* _YOUR ASSIGNMENT_: Find the word "agent" in the data, then copy each line where it is found.

* _SOURCE DATA_:
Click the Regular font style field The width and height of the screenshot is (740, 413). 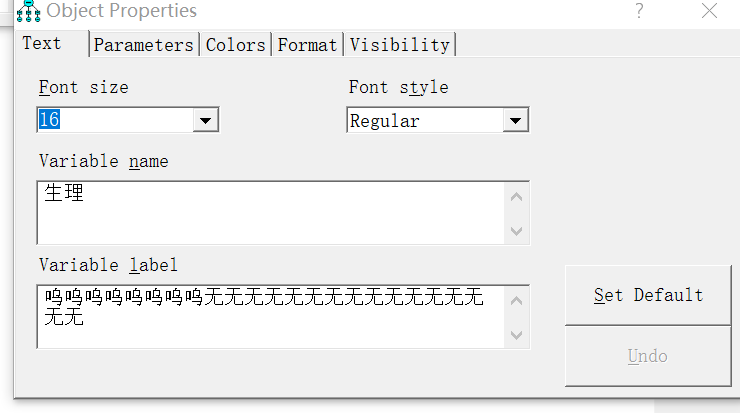(x=424, y=121)
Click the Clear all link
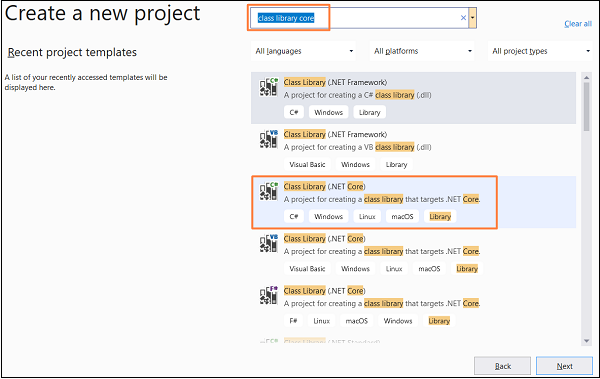This screenshot has width=600, height=379. [x=578, y=24]
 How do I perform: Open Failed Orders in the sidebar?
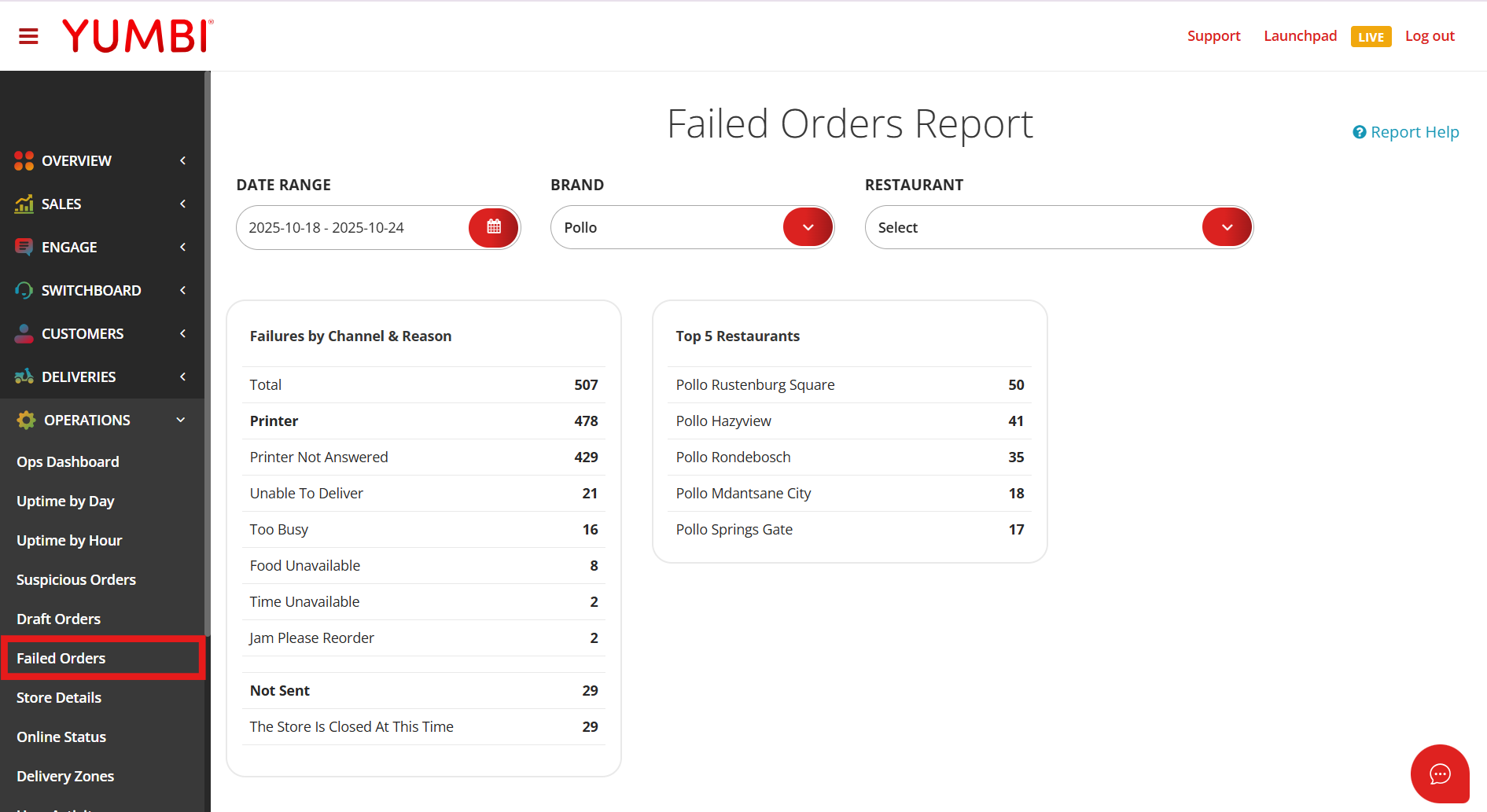coord(61,658)
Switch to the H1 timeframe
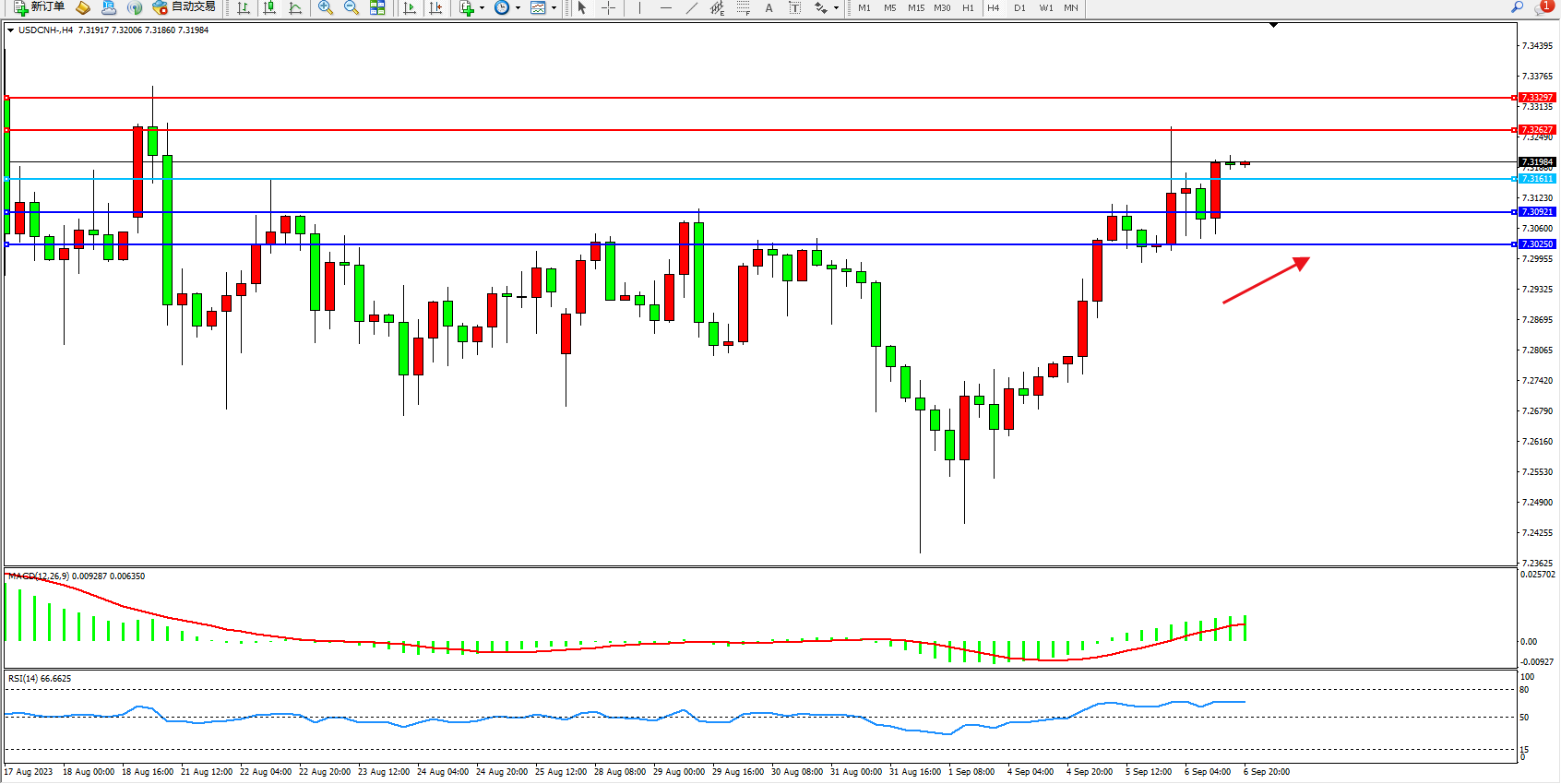The height and width of the screenshot is (784, 1561). pyautogui.click(x=968, y=7)
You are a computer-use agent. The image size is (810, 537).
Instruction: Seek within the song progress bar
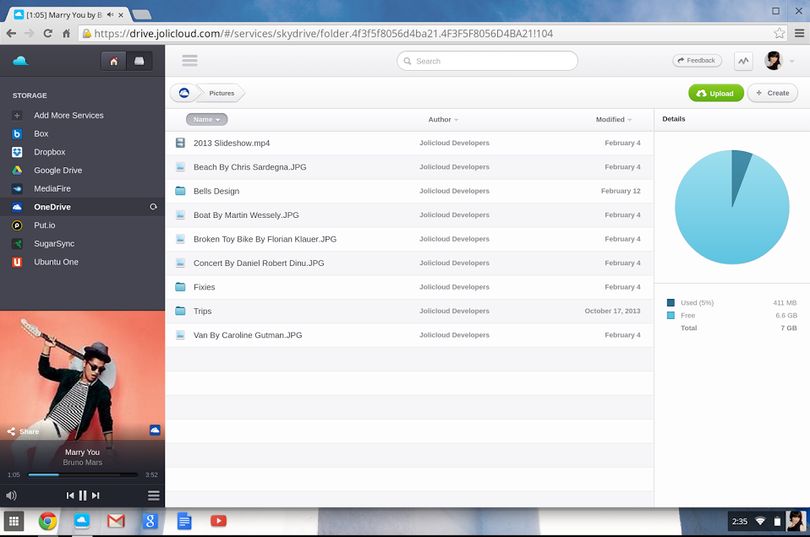pos(83,475)
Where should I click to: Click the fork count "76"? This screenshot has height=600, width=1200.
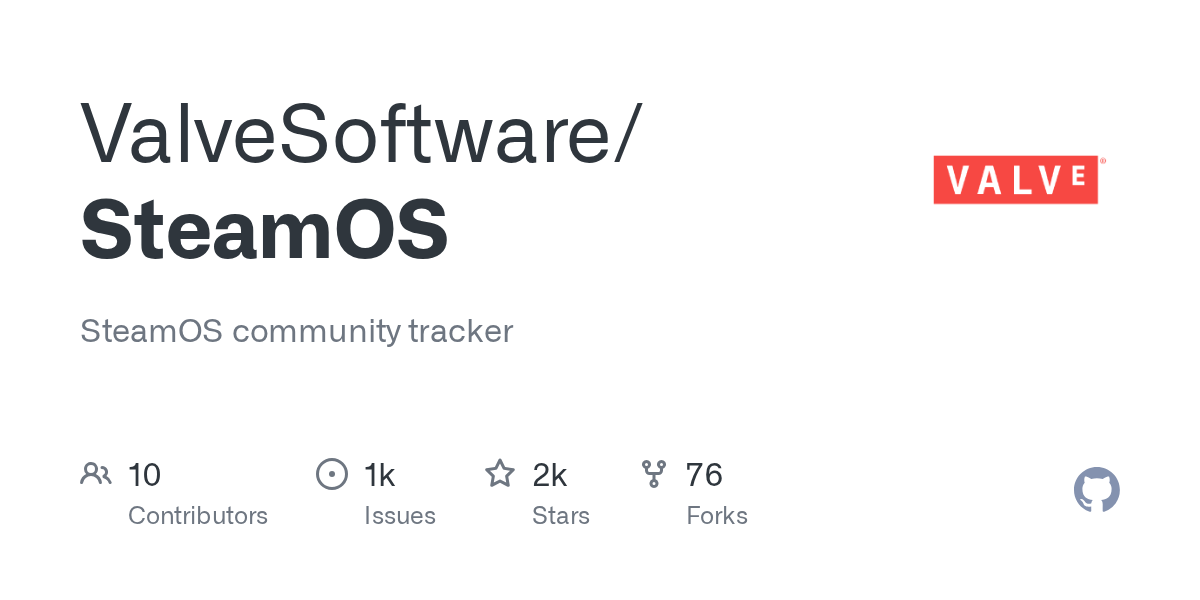[704, 475]
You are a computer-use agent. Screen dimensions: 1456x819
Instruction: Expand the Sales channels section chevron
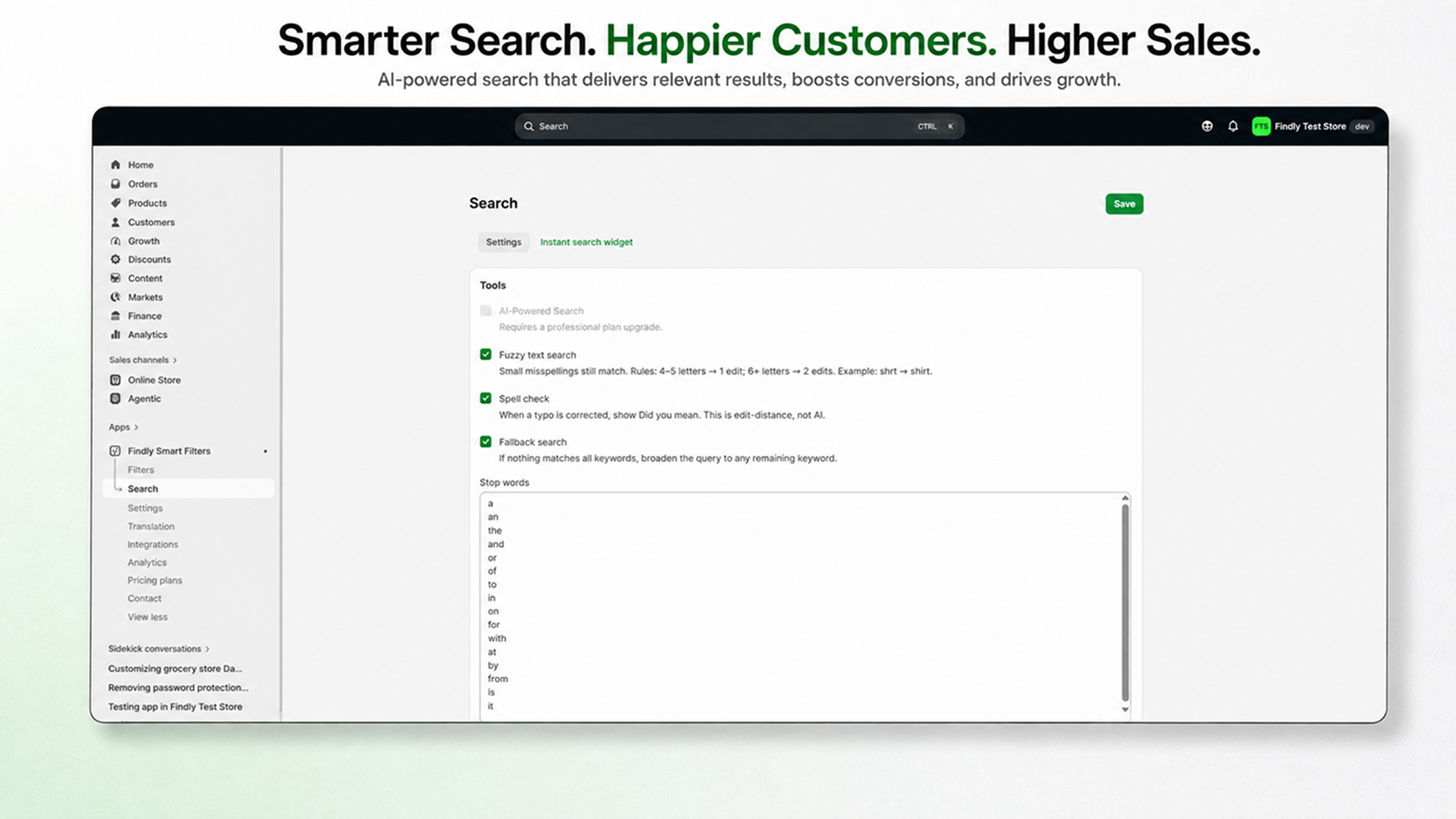point(175,360)
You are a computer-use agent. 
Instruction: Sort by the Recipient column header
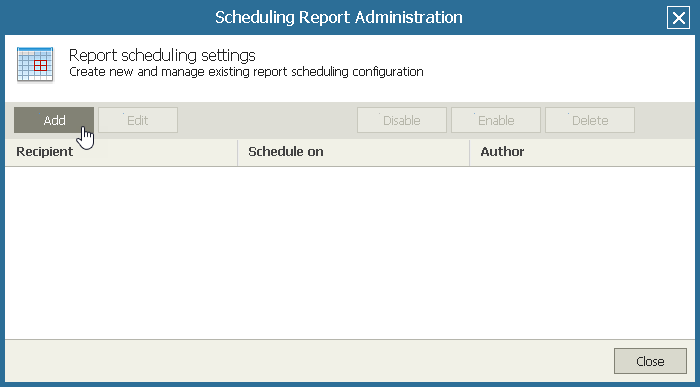[121, 152]
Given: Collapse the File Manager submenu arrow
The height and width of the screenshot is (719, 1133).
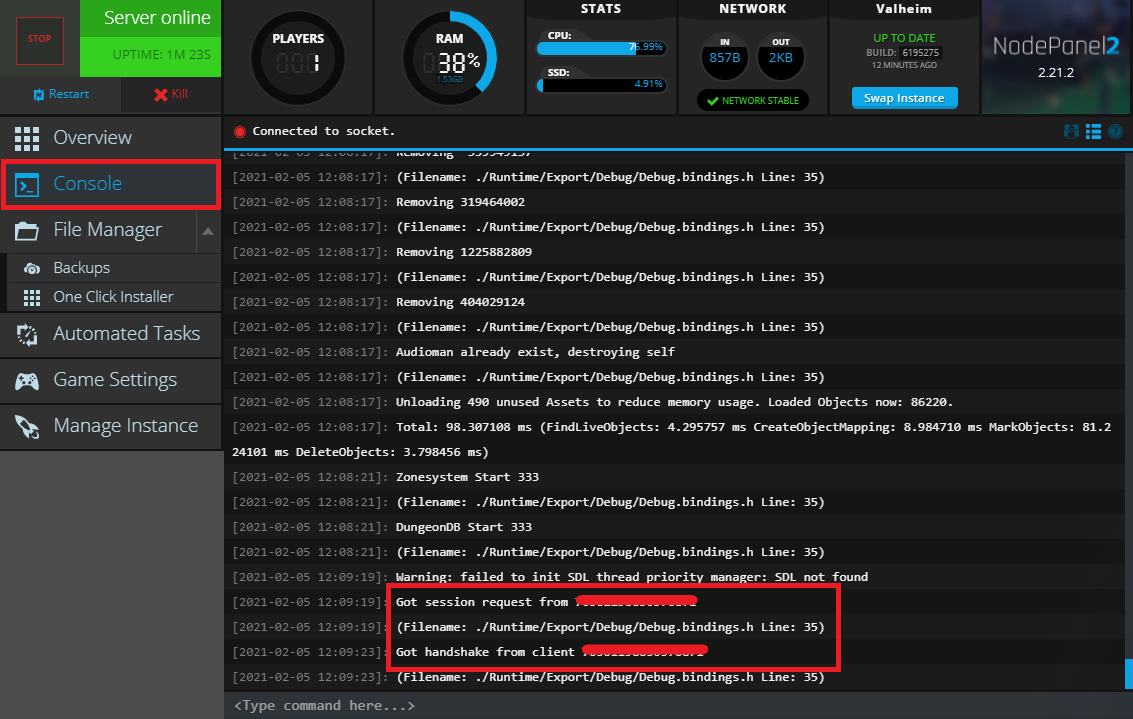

* _ANSWER BELOW_:
You are a computer-use agent. The image size is (810, 537).
You are a computer-use agent. Screen dimensions: 1456x819
You are a computer-use agent. 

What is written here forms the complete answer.